I heard this author, Lara Westover, speaking on NPR this past year. This is her memoir of her unconventional upbringing (sounds similar to The Glass Castle, right?) and her quest to find herself. It has a different vibe than The Glass Castle. Lara Westover’s parents seem more delusional about what they are doing to their children than the parents in the other unconventional parenting memoir I read. I didn’t like these parents. And I had a hard time with this book. I didn’t like many of the characters, who are actually the author’s family. I had a difficult time understanding how she got so many “saves” in her life from outsiders when she was self-educated from an early age. It left me feeling conflicted.
This book caught my eye at the library. Murder mysteries have become more go-to summer read and this hit the nail on the head for me. A kid is killed in a hit and run. There are a few suspects and one is a brooding teen. Who is guilty? Who is hiding behind their lies? So much mystery…

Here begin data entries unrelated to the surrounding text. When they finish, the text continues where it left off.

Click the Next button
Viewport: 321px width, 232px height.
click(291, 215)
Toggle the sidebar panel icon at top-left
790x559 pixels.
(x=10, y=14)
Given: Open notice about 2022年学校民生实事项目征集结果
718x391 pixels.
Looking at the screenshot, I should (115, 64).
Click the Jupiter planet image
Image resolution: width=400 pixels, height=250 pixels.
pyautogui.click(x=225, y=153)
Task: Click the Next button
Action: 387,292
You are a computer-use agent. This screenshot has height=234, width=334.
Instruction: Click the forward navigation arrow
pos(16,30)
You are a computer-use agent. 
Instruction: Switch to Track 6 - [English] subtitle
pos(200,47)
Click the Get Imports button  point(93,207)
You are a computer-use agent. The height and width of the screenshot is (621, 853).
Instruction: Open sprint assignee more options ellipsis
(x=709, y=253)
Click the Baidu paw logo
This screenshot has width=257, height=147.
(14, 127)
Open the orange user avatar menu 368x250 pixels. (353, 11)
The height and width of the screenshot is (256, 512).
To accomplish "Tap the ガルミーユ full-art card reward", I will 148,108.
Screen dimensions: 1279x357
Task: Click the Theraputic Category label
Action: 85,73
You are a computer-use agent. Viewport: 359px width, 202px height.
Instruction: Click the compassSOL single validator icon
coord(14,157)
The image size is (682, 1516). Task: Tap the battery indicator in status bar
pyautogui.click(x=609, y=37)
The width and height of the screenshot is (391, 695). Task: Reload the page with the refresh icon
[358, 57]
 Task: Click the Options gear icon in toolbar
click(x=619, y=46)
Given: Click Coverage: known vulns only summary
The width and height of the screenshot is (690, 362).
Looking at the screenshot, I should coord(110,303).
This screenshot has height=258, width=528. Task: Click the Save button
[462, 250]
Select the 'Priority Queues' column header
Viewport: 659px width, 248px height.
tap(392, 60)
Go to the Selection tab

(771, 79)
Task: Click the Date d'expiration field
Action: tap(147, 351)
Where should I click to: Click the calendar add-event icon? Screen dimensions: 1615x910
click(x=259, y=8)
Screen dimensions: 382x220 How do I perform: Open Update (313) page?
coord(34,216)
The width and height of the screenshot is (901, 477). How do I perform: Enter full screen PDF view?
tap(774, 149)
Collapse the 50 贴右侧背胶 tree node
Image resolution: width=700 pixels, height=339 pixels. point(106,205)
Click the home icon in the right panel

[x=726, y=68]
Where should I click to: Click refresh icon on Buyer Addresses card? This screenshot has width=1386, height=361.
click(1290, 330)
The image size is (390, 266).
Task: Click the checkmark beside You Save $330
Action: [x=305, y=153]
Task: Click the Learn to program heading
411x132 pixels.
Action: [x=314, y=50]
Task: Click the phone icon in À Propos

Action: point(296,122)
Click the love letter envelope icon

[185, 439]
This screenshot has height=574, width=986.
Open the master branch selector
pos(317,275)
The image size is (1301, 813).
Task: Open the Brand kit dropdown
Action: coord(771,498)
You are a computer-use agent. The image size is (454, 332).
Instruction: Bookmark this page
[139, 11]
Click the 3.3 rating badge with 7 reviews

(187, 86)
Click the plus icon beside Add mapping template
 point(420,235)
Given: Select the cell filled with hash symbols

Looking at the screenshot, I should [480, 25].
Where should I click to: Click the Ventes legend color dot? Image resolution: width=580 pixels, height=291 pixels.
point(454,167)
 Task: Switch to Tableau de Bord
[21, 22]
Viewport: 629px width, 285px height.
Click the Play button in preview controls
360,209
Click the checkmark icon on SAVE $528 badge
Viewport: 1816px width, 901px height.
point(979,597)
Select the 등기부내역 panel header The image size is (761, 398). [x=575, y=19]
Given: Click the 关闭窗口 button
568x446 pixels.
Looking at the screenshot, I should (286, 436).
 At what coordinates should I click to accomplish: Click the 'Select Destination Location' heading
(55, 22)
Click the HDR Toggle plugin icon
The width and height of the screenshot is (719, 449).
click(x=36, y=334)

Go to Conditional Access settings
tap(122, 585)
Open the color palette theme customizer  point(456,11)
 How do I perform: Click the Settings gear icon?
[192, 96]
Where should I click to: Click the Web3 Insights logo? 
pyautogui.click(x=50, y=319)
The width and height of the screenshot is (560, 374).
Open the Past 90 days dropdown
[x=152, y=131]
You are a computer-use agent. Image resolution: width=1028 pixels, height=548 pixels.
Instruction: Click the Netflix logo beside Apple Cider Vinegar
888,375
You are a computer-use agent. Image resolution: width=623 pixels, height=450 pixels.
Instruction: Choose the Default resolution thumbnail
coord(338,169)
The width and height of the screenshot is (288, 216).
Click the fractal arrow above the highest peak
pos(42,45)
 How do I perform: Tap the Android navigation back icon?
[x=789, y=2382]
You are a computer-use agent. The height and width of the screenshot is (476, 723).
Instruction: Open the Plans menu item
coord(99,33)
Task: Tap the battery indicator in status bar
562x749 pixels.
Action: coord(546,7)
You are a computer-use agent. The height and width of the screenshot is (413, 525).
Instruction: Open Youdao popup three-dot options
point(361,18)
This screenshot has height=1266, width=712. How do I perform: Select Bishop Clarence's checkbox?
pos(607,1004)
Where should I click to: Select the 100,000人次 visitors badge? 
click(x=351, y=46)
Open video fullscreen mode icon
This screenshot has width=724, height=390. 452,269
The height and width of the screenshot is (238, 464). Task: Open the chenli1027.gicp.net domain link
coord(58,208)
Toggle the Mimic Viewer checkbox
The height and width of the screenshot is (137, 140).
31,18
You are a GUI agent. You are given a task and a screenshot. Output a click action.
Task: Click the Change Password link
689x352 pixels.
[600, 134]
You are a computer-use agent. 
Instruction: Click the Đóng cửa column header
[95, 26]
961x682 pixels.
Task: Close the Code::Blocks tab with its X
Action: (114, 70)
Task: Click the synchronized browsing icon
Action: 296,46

Ron told me about this book, too. Good Me-Bad Me by Ali Land. Dramatical fiction at it’s best. Man-Farmer did start reading this before me and he didn’t like it at all. He didn’t even finish it. I must agree with him that some of the story started getting redundant towards the end and you “just wanted to see what was going to to happen already!” but I liked the ending. The topic of the story can be a bit disturbing to some…the main character’s mother is a child serial killer…and she’s trying to decide if she is her mother’s daughter.
I saw this author on Goodreads as an author I may like to read based on my previous reading selections. The Breakdown is B.A. Paris’s current novel. It’s a good “who done it” murder mystery. I liked the play on the title The Breakdown…did someone’s car breakdown or is the main character having a mental breakdown? Or both? Or neither? I did NOT figure out who the guilty party was in this book until the end.
Many of the books I read deal with death. Death is an essential aspect of life and I have read another book by this author, Caitlin Doughty, before. She’s a 21st century undertaker. She deals with death on a daily basis. She makes death not scary. But, instead, something that is a part of our time here on earth and maybe we need to look at it a bit differently. This book takes the reader on a few journeys. Journeys to cultures other than the American culture to witness how they deal with death. And how maybe the American funeral industry can begin to take other ideas into account when helping families with a deceased loved one. I recommend this book for everyone. Death finds all of us eventually. How our family members are left to deal with us, because let’s face it…funerals are for the living…is evolving.
PBS is doing a summer program called The Great American Read. They did an online poll to find the top 100 books that Americans like to read. I haven’t heard of some of the books on the list and there are a few that I have problems believing are GREAT reads. Man-Farmer is a big Agatha Christie fan. This book was on the list of the top 100 reads and neither one of us had read it. He got it from the library and quickly devoured it. I picked it up next and while it was a quick read, it was SO good. It was hard to put down at night and neither Man-Farmer or I figured out “who done it” until the last chapter. Agatha Christie is a master at mystery and a master of suspense. This is simple, yet exquisite writing.
This book has been on my To Read list for quite a while. It has been hard to find at the library and so I eventually just put it on reserve and had to wait until it was shipped from another library in our library system to my hometown library. It was really worth the wait. Maggie O’Farrell has an amazing way with words. I found myself right there with her as she had seventeen brushes with death. This is a memoir so everything was real. And I felt it all. I smelled what she was smelling. I felt the wind in my hair just as she did. Like I said, she has an AMAZING way with words! This book was about death, but has an uplifting presence. It truly reminds the reader to get out there and live, because anything can happen at any moment.